TASK GOAL – Update the data from the line containing "Given: Go to the Documentaries tab" down to the line containing "This screenshot has height=356, width=586." by replacing "Documentaries" with "Series" and changing nothing else. Give only those lines, and leave the pictures out of your answer.

DATA ROWS –
● ● ●

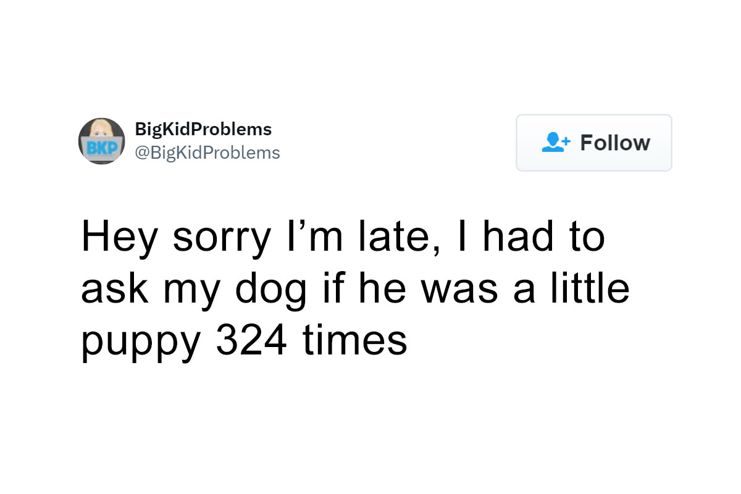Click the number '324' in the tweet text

● ● ●

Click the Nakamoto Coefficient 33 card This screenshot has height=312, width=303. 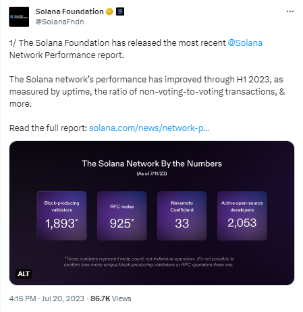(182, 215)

● ● ●

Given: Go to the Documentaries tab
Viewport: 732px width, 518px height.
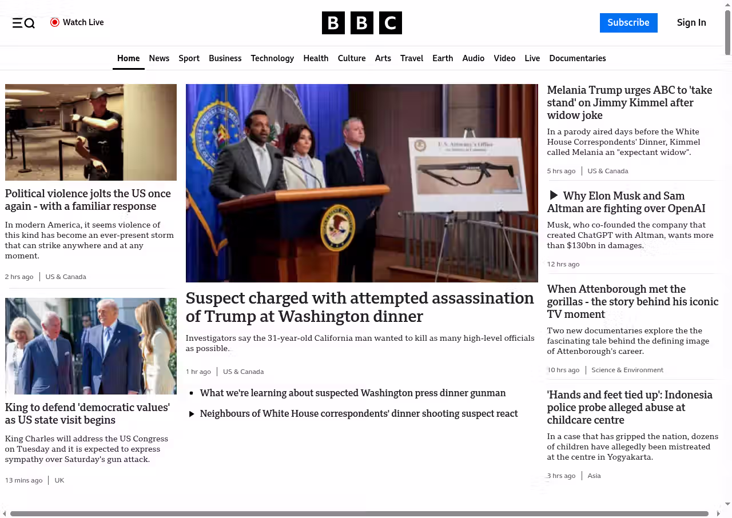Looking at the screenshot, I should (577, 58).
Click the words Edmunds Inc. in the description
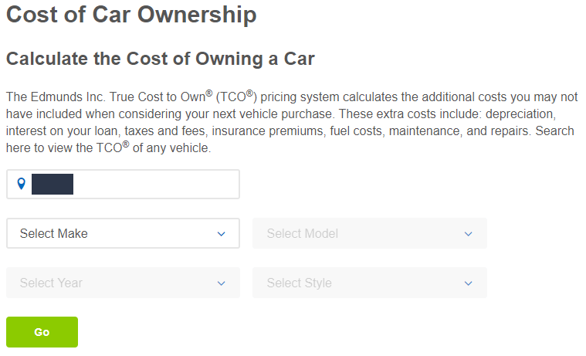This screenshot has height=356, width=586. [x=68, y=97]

● ● ●

ANSWER FOR THIS EXERCISE –
Given: Go to the Series tab
Viewport: 732px width, 518px height.
Looking at the screenshot, I should (577, 58).
Click the words Edmunds Inc. in the description
This screenshot has height=356, width=586. [x=68, y=97]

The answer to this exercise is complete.